Aerial view of Triyards shipyard in Vietnam.
Aerial view of Triyards shipyard in Vietnam.PHOTO: TRIYARDS

SINGAPORE - Triyards Holdings posted on Friday (April 7) a net loss of US$6.3 million (S$8.8 million) for the second quarter ended Feb 28, 2017, against earnings of US$5.3 million for the year-ago quarter.

This was largely due to approximately US$8.4 million in allowance Triyards made for doubtful receivables from related/affiliated entities of debt-laden Ezra Holdings which either face a potential going concern issue or have filed for Chapter 11 of the United States Bankruptcy Code.

Revenue for the quarter was maintained at US$70.6 million, but profit from operations fell 38 per cent to US$4.4 million mainly due to a different mix of projects and the competitive market environment, said the company.

Triyards also said on Friday that it has expanded client base with US$32.9 million of contract secured in April.

The contracts include the fabrication of seven tugboats and one 16-metre aluminium crew transfer vessel from an established Vietnamese vessel owner and operator. The vessels are slated for maritime services and will be delivered by Triyards' Saigon Shipyard.

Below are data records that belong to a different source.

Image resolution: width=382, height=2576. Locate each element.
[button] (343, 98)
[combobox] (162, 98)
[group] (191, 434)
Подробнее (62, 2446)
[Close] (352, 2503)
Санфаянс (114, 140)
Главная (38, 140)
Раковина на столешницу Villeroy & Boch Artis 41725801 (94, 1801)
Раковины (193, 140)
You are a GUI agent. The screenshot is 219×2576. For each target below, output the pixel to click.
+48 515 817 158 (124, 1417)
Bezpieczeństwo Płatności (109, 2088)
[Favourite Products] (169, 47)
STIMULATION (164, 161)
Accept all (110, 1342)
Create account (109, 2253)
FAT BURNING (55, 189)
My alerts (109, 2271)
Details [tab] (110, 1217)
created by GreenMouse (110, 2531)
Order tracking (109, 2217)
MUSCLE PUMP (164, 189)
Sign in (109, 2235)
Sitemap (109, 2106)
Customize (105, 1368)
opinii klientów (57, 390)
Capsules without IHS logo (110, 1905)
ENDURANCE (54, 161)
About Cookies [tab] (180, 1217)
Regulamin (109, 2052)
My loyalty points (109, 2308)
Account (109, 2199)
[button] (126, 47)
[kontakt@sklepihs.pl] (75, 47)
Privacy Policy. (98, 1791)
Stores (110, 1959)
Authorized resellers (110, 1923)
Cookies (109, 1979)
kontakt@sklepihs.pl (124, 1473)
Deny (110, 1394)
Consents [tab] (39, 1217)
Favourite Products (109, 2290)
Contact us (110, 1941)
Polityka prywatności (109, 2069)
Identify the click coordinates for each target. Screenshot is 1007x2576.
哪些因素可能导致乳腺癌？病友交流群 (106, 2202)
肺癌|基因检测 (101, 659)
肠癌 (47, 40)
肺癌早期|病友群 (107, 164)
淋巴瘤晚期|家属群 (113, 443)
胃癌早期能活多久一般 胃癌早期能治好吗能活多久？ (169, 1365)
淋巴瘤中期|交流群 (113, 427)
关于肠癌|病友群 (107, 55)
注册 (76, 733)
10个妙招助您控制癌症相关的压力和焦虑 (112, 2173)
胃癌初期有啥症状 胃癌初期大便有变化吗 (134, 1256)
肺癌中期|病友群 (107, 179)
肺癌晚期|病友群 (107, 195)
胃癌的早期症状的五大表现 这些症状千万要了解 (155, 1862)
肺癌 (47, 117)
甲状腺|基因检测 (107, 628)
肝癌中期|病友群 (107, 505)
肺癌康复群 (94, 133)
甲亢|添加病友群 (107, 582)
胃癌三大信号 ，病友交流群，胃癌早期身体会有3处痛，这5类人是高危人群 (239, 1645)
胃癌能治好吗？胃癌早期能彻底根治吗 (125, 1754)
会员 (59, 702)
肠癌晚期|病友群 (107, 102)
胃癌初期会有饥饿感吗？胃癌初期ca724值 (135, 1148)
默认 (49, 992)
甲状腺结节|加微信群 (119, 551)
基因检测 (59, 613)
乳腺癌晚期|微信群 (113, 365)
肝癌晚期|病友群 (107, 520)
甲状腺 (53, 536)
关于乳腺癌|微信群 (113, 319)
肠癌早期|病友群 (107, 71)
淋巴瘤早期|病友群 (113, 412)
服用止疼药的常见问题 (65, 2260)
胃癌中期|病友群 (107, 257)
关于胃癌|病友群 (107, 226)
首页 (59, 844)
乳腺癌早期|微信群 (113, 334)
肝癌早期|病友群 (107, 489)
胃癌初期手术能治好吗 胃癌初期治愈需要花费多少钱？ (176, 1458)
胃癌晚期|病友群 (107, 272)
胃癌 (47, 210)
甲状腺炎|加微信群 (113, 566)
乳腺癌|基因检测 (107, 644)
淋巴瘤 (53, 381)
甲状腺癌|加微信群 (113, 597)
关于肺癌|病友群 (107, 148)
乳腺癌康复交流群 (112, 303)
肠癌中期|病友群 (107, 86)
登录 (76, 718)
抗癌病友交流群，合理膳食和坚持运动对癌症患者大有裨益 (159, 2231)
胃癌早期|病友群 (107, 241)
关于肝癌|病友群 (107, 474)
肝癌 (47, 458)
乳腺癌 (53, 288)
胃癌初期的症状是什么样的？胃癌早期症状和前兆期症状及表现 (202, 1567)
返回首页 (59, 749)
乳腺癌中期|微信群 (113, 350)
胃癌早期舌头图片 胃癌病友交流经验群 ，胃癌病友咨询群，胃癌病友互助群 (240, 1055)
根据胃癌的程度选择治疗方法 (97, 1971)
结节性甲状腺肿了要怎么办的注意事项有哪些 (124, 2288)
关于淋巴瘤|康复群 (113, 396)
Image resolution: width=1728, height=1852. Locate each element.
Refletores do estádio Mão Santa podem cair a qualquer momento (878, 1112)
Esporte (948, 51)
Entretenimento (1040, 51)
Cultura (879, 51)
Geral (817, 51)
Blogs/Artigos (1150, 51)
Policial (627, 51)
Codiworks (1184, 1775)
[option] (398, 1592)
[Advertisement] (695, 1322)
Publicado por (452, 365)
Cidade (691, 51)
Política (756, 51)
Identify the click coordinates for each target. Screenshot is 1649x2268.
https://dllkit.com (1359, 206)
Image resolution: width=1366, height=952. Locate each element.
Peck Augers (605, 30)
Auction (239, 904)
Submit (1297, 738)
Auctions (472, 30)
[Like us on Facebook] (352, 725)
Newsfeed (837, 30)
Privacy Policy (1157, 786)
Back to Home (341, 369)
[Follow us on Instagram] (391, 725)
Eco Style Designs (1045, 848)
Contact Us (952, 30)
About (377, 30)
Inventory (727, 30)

On the group's latest contract wins, Triyards CEO Chan Eng Yew said: "These contracts deepen the group's portfolio and boost the purpose-built vessel solutions we offer from our yards in Vietnam and Singapore. In addition, it affirms the success of TRiyards' diversification strategy and will contribute the earnings visibility for the group in FY18. We remain committed to strengthening the resilience of our business to tide through these difficult industry conditions."